» **Exercise goal**: Every line from the one holding "Task: Click Upload from Your Computer button" to the end of the entries should be repeated exactly, with the pictures left out.

» **Data records**:
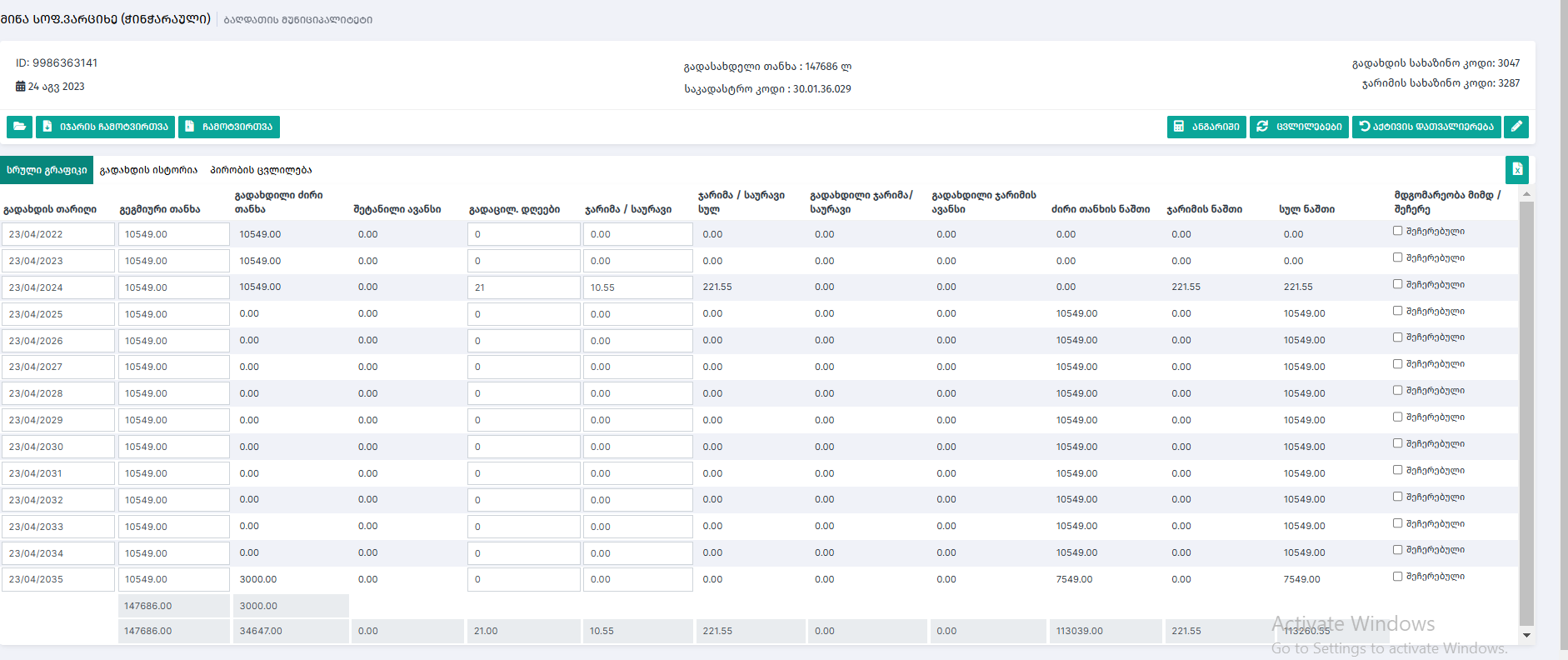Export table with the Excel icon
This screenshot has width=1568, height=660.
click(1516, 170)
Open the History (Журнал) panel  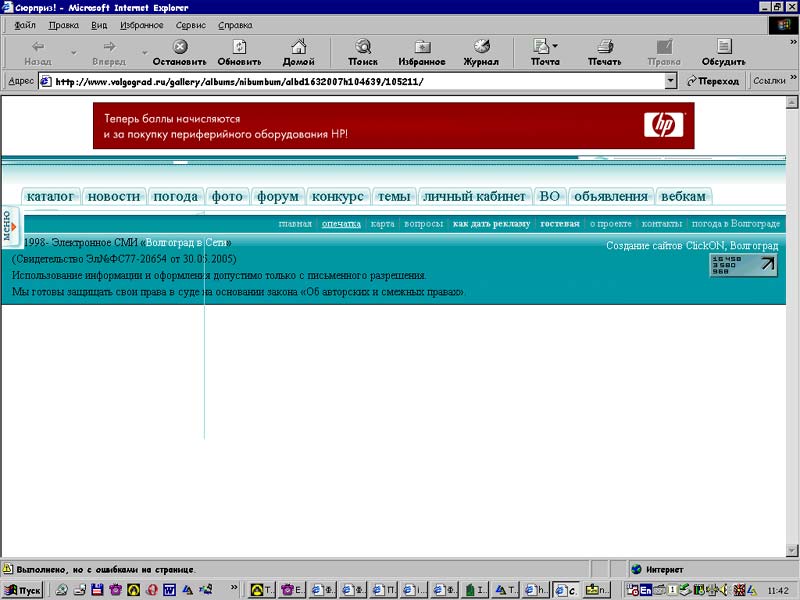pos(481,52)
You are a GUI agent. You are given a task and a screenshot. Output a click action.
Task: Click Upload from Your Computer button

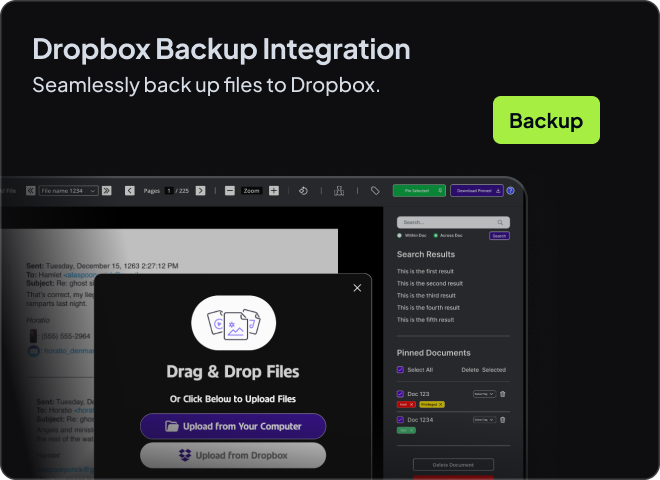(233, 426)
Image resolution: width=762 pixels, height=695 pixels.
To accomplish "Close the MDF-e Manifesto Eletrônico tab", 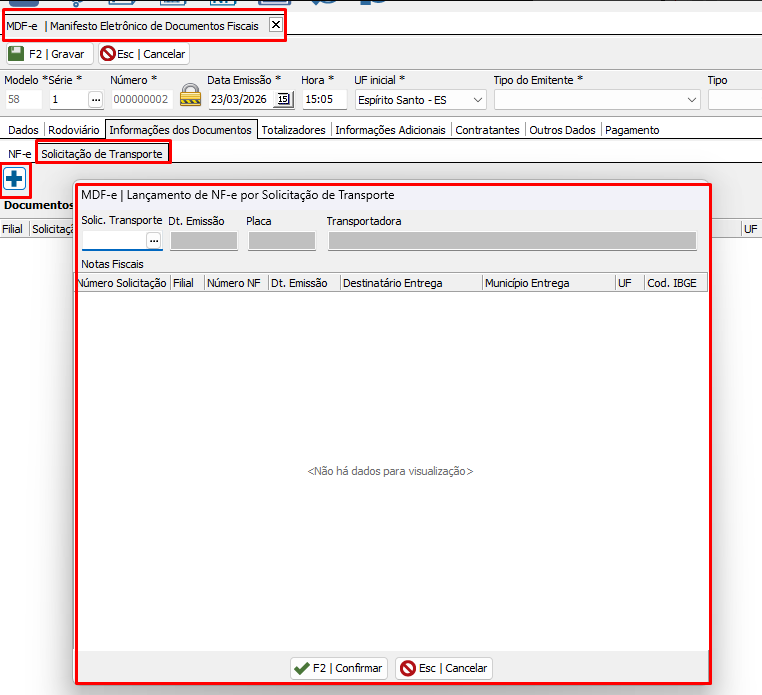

» **Response area**:
Task: Click Upload from Your Computer button

(233, 426)
Image resolution: width=762 pixels, height=695 pixels.
To accomplish "Close the MDF-e Manifesto Eletrônico tab", 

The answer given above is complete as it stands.